**EXERCISE GOAL**
All of the data that follows is to be printed exactly, without pictures.

▶

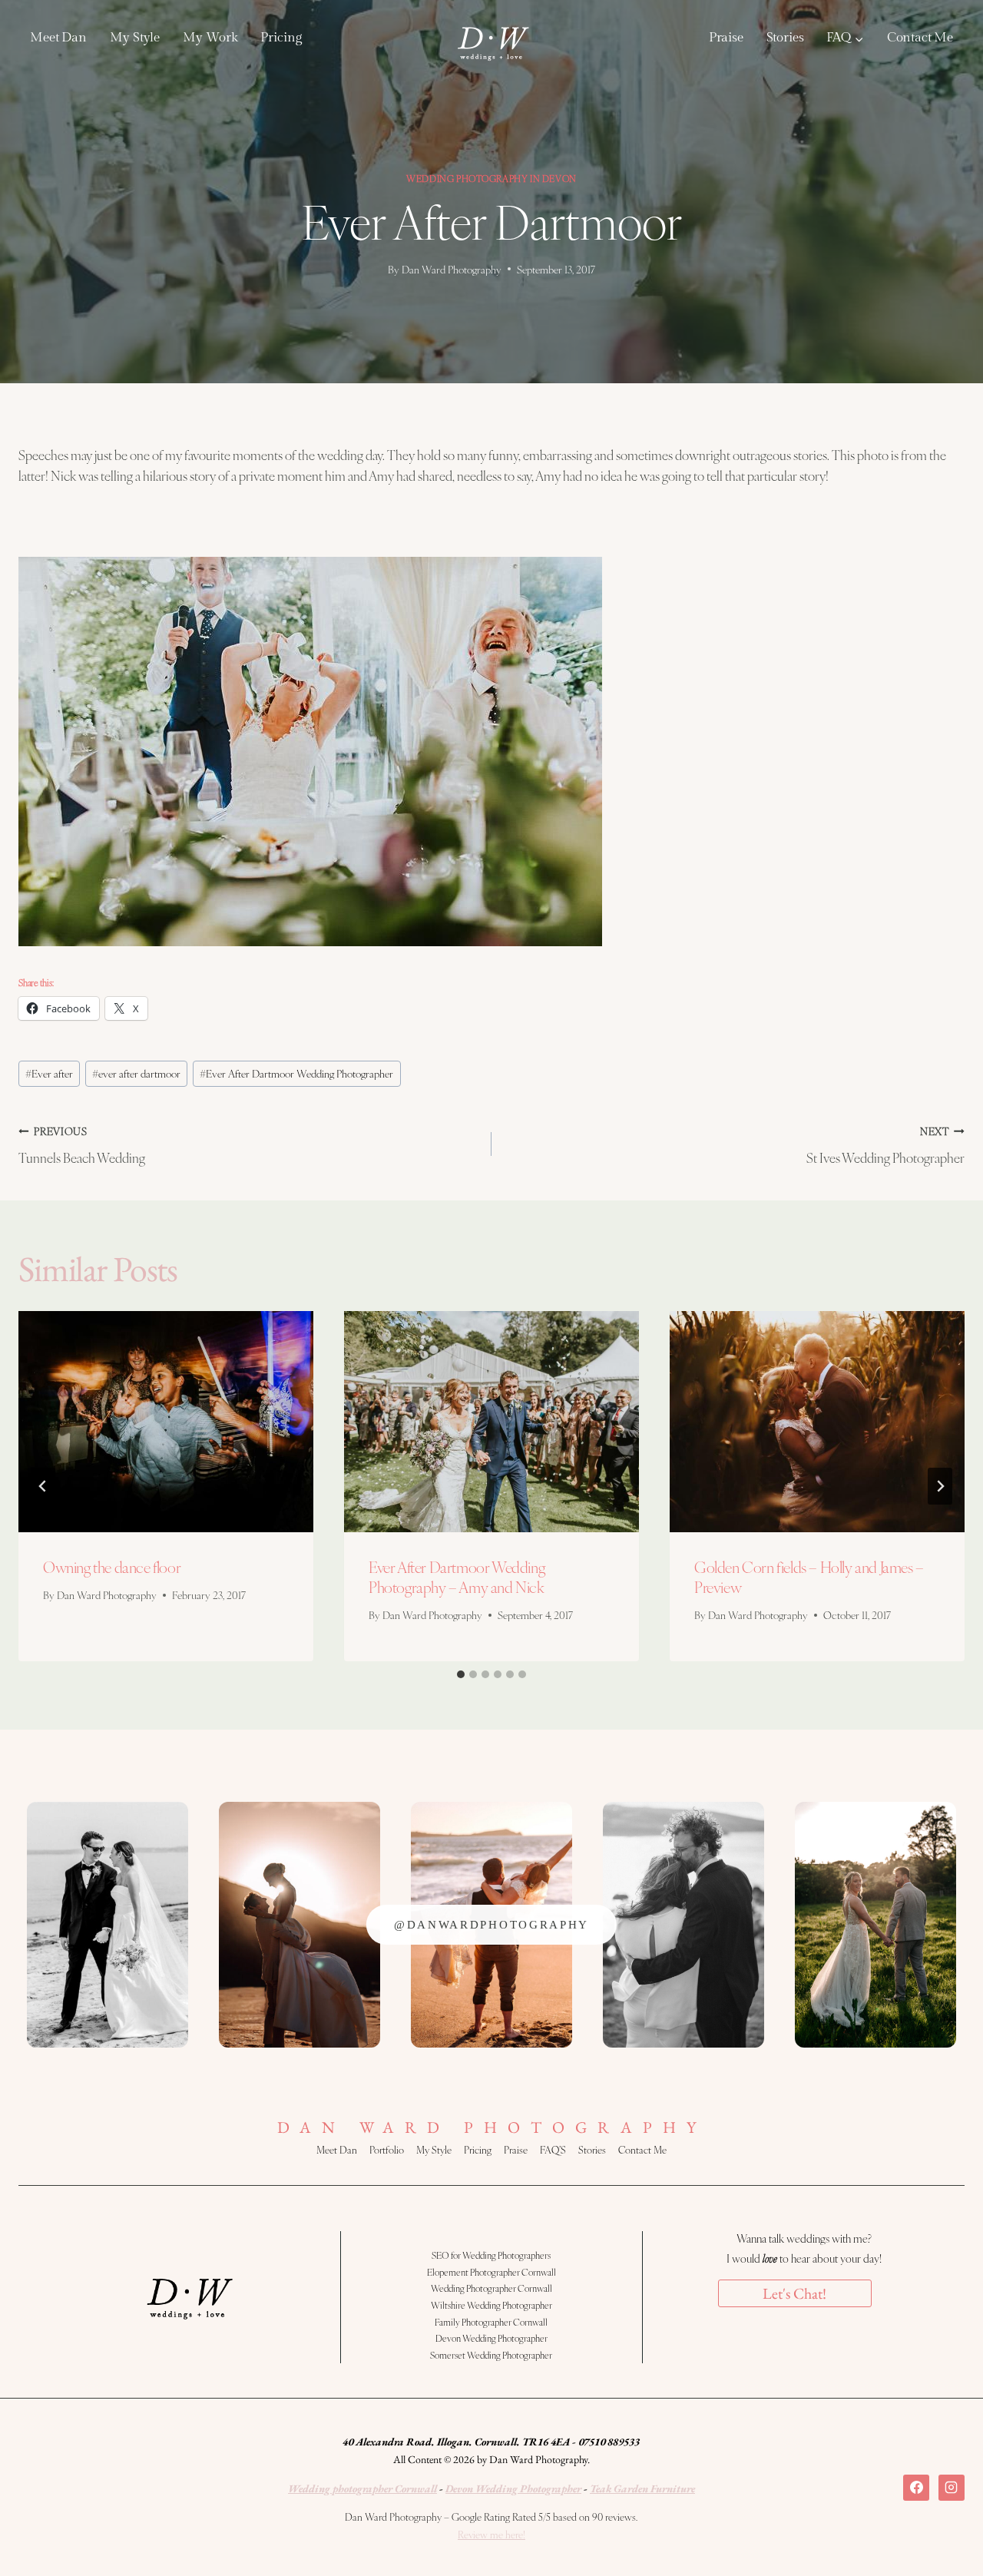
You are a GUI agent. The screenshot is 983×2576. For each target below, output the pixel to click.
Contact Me (920, 37)
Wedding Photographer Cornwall (491, 2288)
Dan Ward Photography (451, 269)
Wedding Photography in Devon (491, 178)
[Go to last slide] (43, 1486)
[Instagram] (951, 2488)
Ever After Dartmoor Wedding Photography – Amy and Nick (456, 1577)
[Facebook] (916, 2488)
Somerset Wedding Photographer (491, 2355)
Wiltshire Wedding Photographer (491, 2305)
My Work (210, 37)
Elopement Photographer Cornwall (491, 2272)
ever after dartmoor (136, 1073)
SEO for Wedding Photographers (491, 2255)
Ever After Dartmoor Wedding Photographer (296, 1073)
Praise (726, 37)
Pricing (280, 37)
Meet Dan (58, 37)
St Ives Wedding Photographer (885, 1145)
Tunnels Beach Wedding (81, 1145)
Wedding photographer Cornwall (362, 2488)
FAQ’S (553, 2150)
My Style (135, 37)
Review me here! (491, 2534)
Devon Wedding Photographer (491, 2338)
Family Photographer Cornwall (491, 2322)
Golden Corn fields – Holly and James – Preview (809, 1577)
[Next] (940, 1486)
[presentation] (165, 1421)
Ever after (49, 1073)
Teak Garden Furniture (642, 2488)
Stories (785, 37)
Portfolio (386, 2150)
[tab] (461, 1674)
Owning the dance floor (111, 1567)
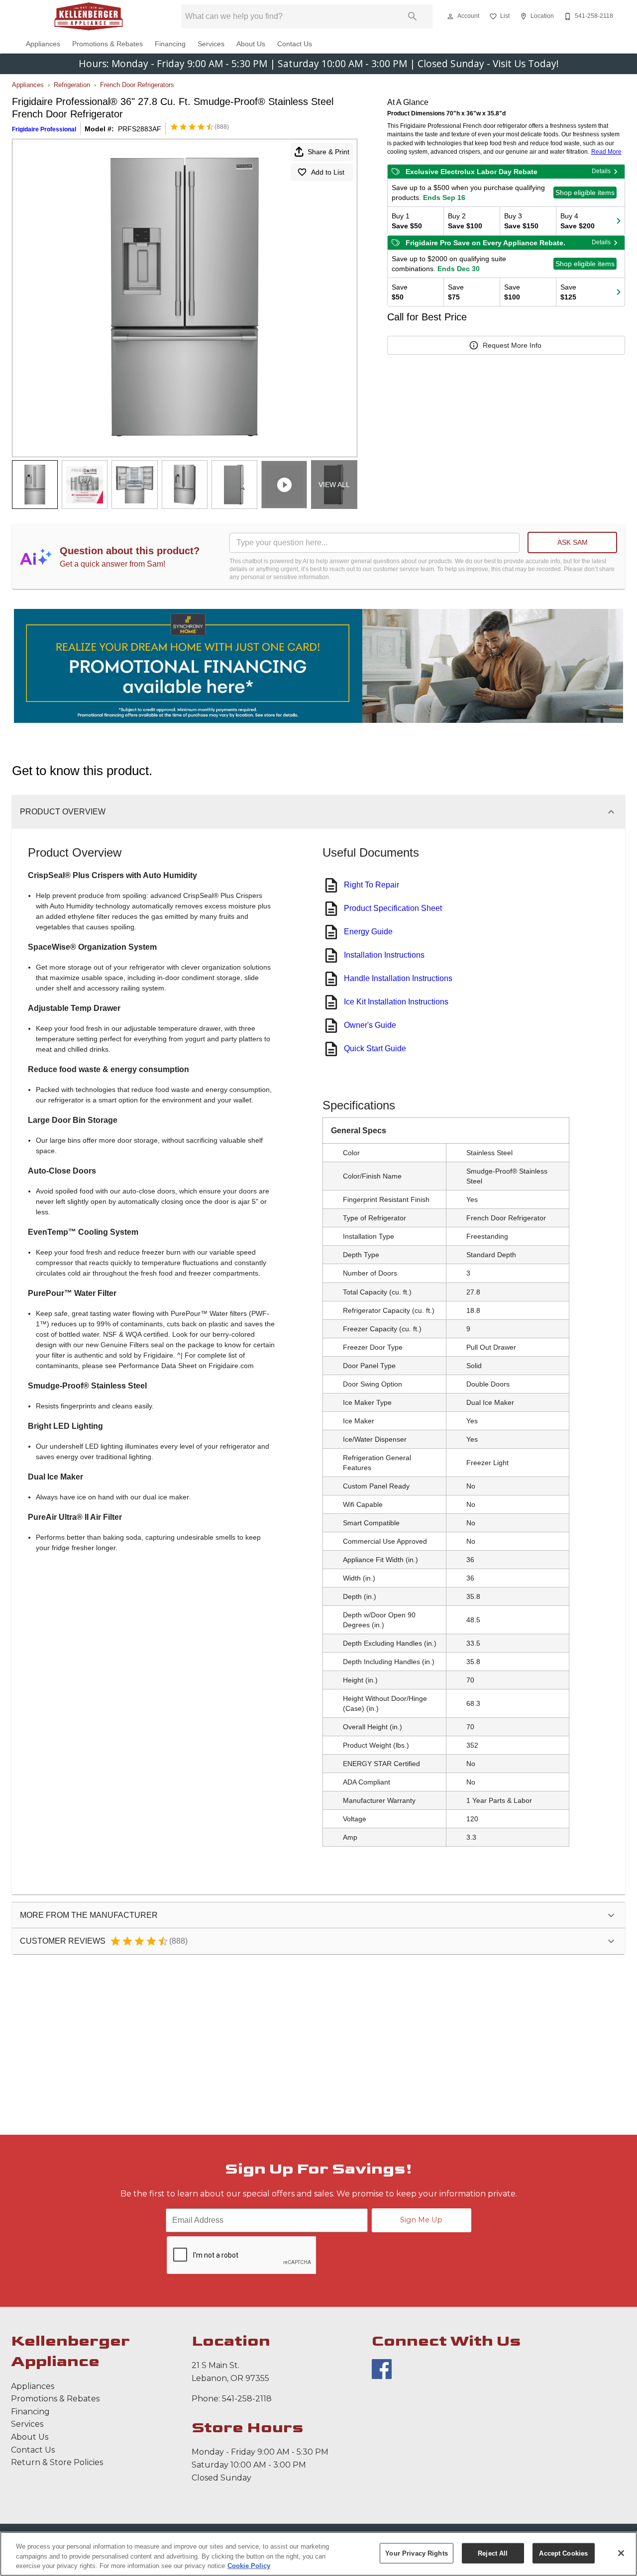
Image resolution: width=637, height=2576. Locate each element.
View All (334, 485)
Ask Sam (572, 542)
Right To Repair (371, 885)
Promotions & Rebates (107, 44)
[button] (450, 16)
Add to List (327, 172)
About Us (250, 44)
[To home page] (88, 16)
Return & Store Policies (57, 2462)
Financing (170, 44)
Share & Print (328, 152)
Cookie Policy (248, 2566)
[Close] (621, 2553)
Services (211, 44)
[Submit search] (412, 16)
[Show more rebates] (619, 221)
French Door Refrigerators (137, 85)
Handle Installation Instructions (398, 978)
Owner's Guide (370, 1025)
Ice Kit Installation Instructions (396, 1001)
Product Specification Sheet (393, 908)
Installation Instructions (384, 955)
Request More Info (512, 345)
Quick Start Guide (375, 1048)
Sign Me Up (421, 2219)
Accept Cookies (563, 2553)
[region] (318, 2554)
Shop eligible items (585, 193)
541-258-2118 (247, 2398)
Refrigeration (72, 85)
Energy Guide (368, 931)
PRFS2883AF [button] (139, 129)
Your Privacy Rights (416, 2553)
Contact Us (294, 44)
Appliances (43, 44)
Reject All (493, 2553)
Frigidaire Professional (44, 129)
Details (601, 171)
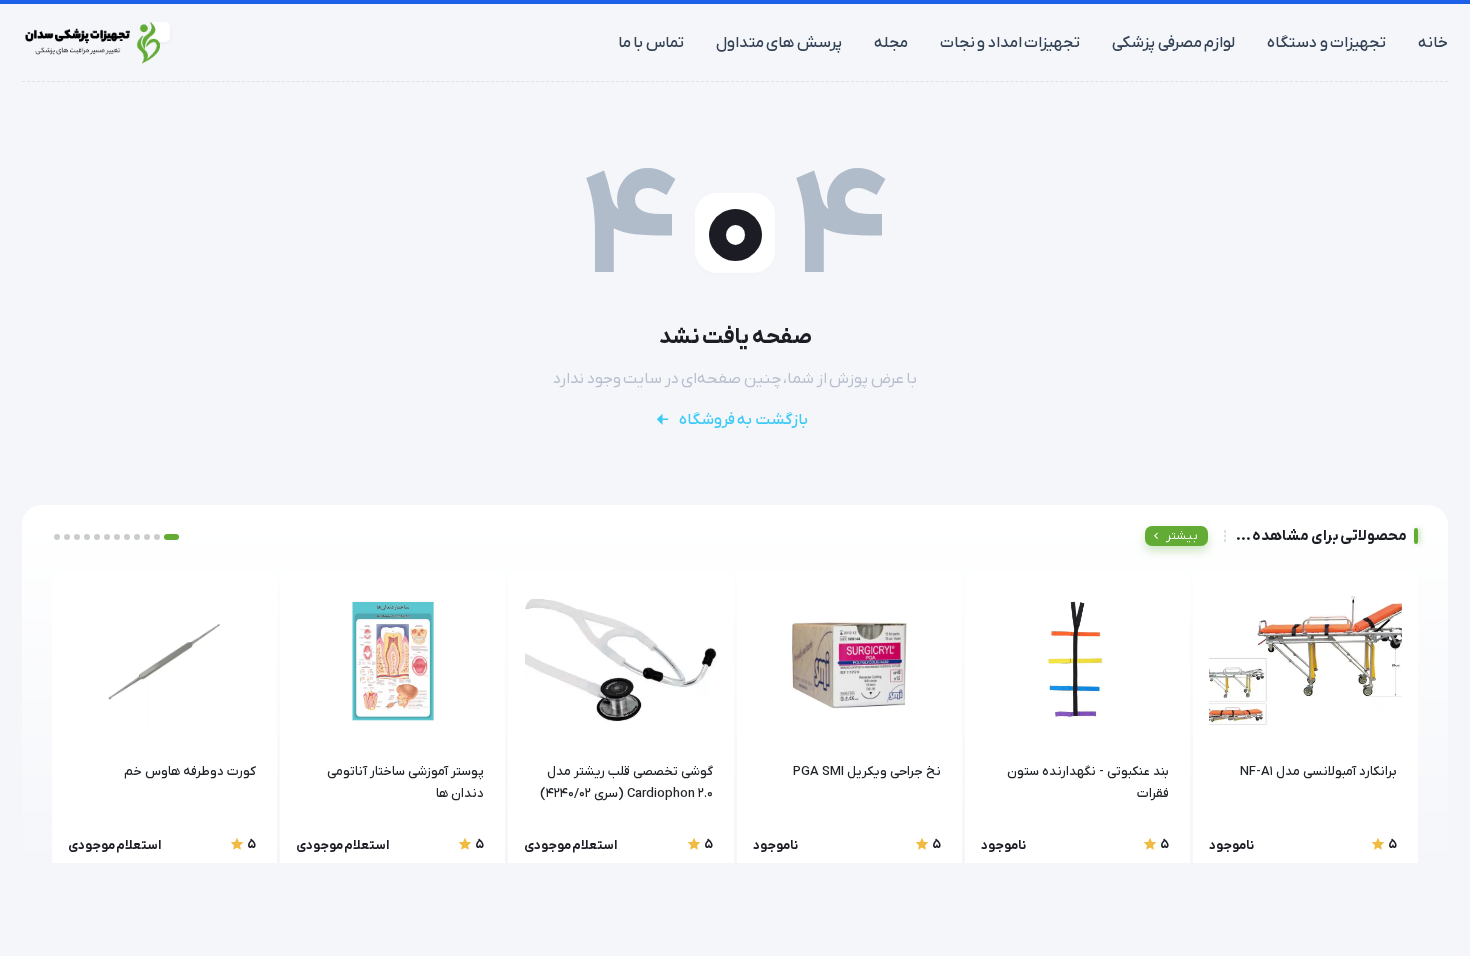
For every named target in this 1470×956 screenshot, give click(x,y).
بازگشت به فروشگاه (743, 420)
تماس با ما (651, 43)
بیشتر (1182, 536)
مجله (891, 43)
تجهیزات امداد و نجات (1010, 43)
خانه (1433, 43)
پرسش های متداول (779, 43)
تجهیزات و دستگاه (1326, 43)
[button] (171, 537)
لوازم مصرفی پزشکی (1173, 43)
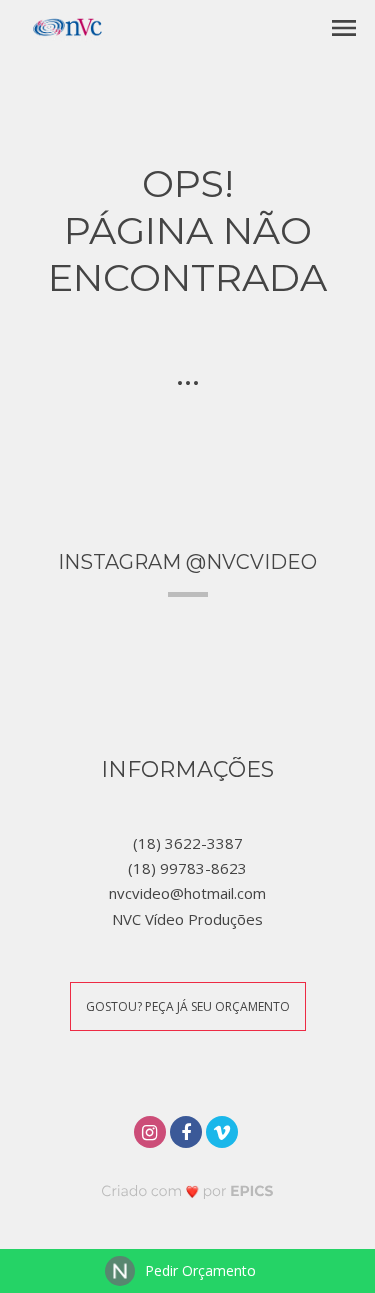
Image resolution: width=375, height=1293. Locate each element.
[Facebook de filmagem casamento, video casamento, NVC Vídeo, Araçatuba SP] (188, 1129)
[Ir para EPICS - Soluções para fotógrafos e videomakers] (187, 1190)
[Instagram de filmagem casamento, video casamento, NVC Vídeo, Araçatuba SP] (152, 1129)
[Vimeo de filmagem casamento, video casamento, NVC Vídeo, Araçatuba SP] (224, 1129)
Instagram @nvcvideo (187, 562)
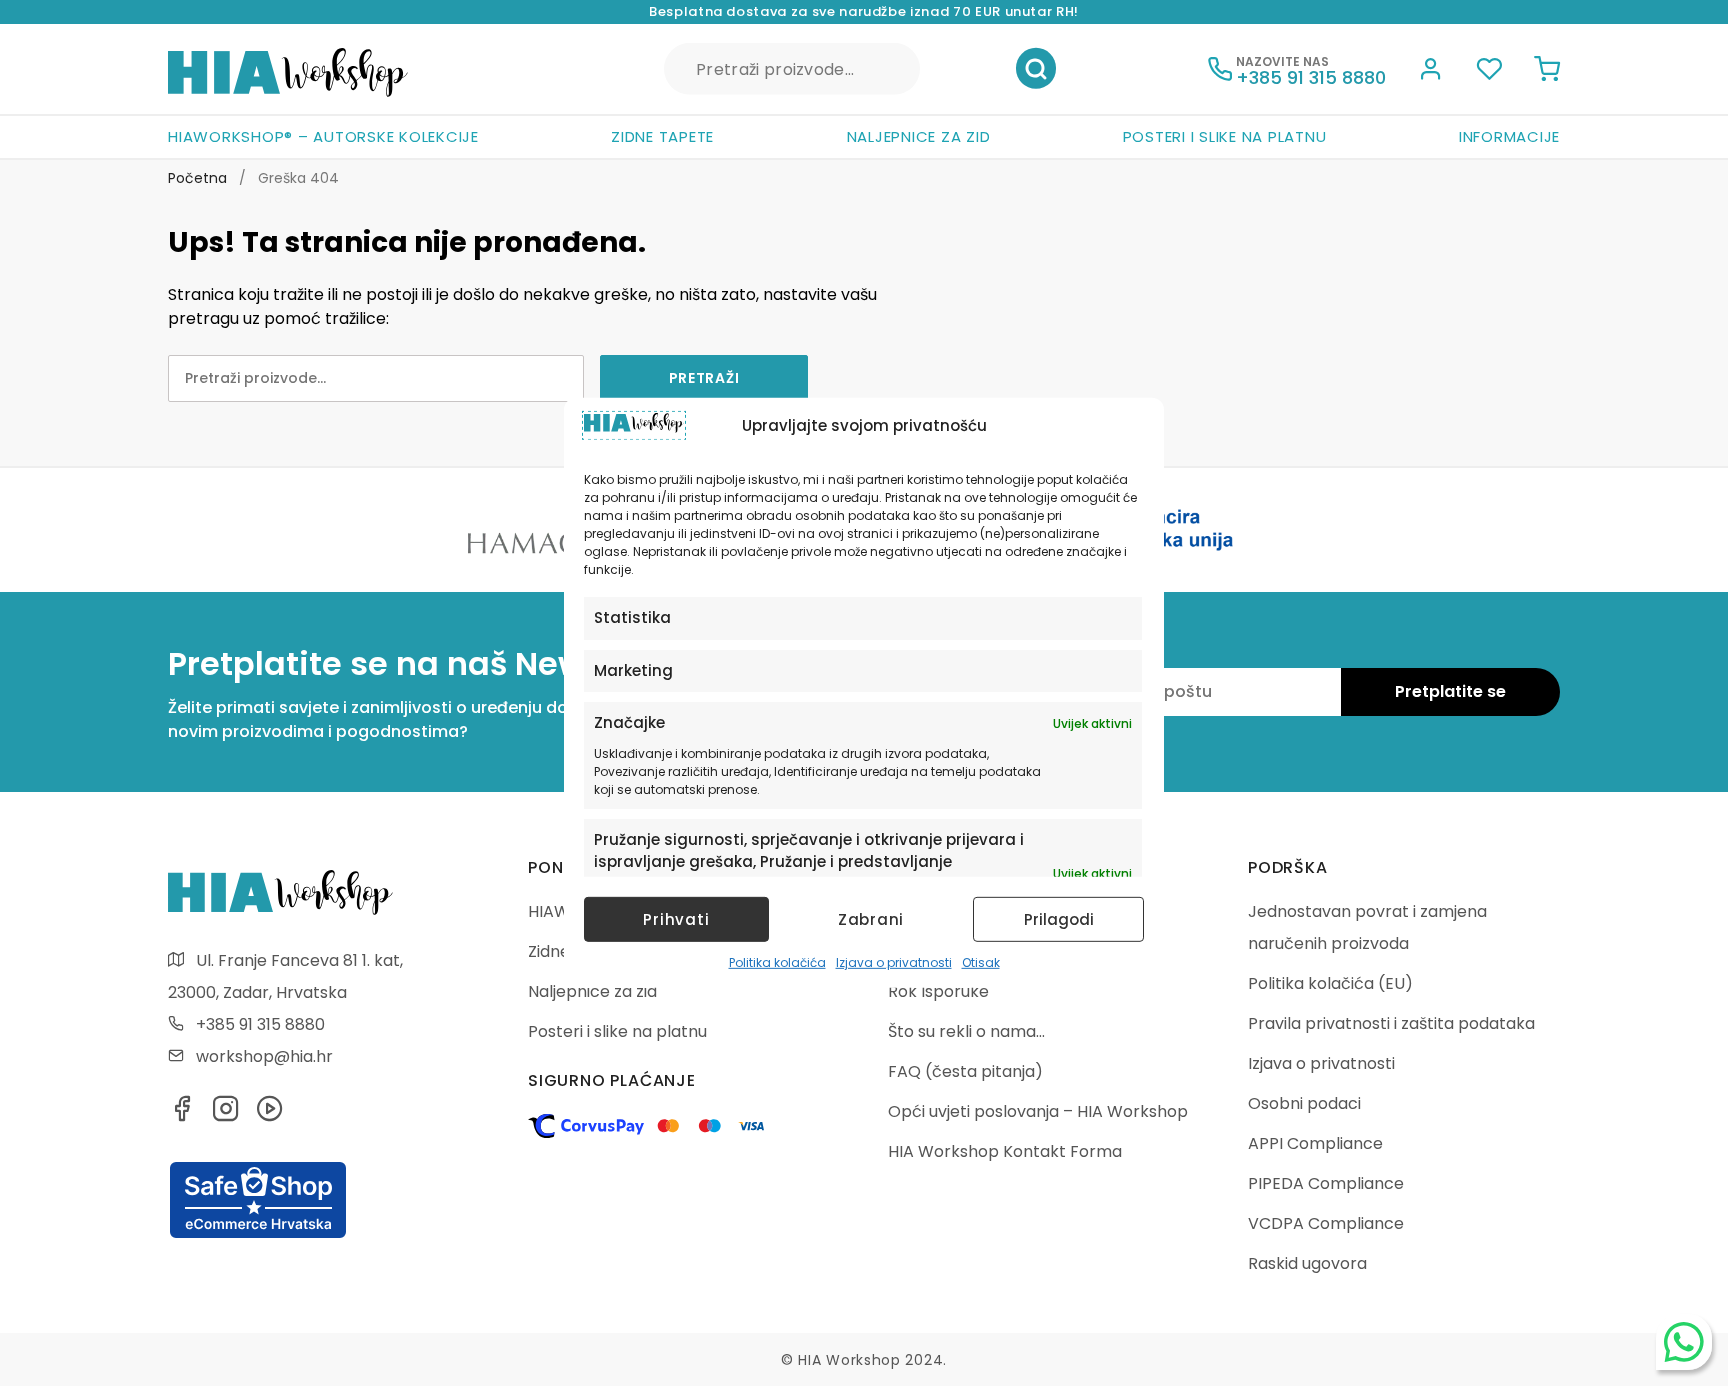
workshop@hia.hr (264, 1056)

◀

**THE COMPLETED TASK**
You are a GUI agent. The screenshot is 983×2576. For each target below, output the pixel to click.
Contact Me (920, 37)
Wedding Photographer Cornwall (491, 2288)
Dan Ward Photography (451, 269)
Wedding Photography in Devon (491, 178)
[Go to last slide] (43, 1486)
[Instagram] (951, 2488)
Ever After Dartmoor Wedding Photography – Amy and Nick (456, 1577)
[Facebook] (916, 2488)
Somerset Wedding Photographer (491, 2355)
Wiltshire Wedding Photographer (491, 2305)
My Work (210, 37)
Elopement Photographer Cornwall (491, 2272)
ever after dartmoor (136, 1073)
SEO for Wedding Photographers (491, 2255)
Ever After Dartmoor Wedding Photographer (296, 1073)
Praise (726, 37)
Pricing (280, 37)
Meet Dan (58, 37)
St Ives Wedding Photographer (885, 1145)
Tunnels Beach Wedding (81, 1145)
Wedding photographer Cornwall (362, 2488)
FAQ’S (553, 2150)
My Style (135, 37)
Review me here! (491, 2534)
Devon Wedding Photographer (491, 2338)
Family Photographer Cornwall (491, 2322)
Golden Corn fields – Holly and James – Preview (809, 1577)
[Next] (940, 1486)
[presentation] (165, 1421)
Ever after (49, 1073)
Teak Garden Furniture (642, 2488)
Stories (785, 37)
Portfolio (386, 2150)
[tab] (461, 1674)
Owning the dance floor (111, 1567)
Image resolution: width=637, height=2576. Locate each element.
View All (334, 485)
Ask Sam (572, 542)
Right To Repair (371, 885)
Promotions & Rebates (107, 44)
[button] (450, 16)
Add to List (327, 172)
About Us (250, 44)
[To home page] (88, 16)
Return & Store Policies (57, 2462)
Financing (170, 44)
Share & Print (328, 152)
Cookie Policy (248, 2566)
[Close] (621, 2553)
Services (211, 44)
[Submit search] (412, 16)
[Show more rebates] (619, 221)
French Door Refrigerators (137, 85)
Handle Installation Instructions (398, 978)
Owner's Guide (370, 1025)
Ice Kit Installation Instructions (396, 1001)
Product Specification Sheet (393, 908)
Installation Instructions (384, 955)
Request More Info (512, 345)
Quick Start Guide (375, 1048)
Sign Me Up (421, 2219)
Accept Cookies (563, 2553)
[region] (318, 2554)
Shop eligible items (585, 193)
541-258-2118 (247, 2398)
Refrigeration (72, 85)
Energy Guide (368, 931)
PRFS2883AF [button] (139, 129)
Your Privacy Rights (416, 2553)
Contact Us (294, 44)
Appliances (43, 44)
Reject All (493, 2553)
Frigidaire Professional (44, 129)
Details (601, 171)
For every named target in this 1470×956 screenshot, give click(x,y).
بازگشت به فروشگاه (743, 420)
تماس با ما (651, 43)
بیشتر (1182, 536)
مجله (891, 43)
تجهیزات امداد و نجات (1010, 43)
خانه (1433, 43)
پرسش های متداول (779, 43)
تجهیزات و دستگاه (1326, 43)
[button] (171, 537)
لوازم مصرفی پزشکی (1173, 43)
Image resolution: width=375, height=1293. Locate each element.
[Facebook de filmagem casamento, video casamento, NVC Vídeo, Araçatuba SP] (188, 1129)
[Ir para EPICS - Soluções para fotógrafos e videomakers] (187, 1190)
[Instagram de filmagem casamento, video casamento, NVC Vídeo, Araçatuba SP] (152, 1129)
[Vimeo de filmagem casamento, video casamento, NVC Vídeo, Araçatuba SP] (224, 1129)
Instagram @nvcvideo (187, 562)
workshop@hia.hr (264, 1056)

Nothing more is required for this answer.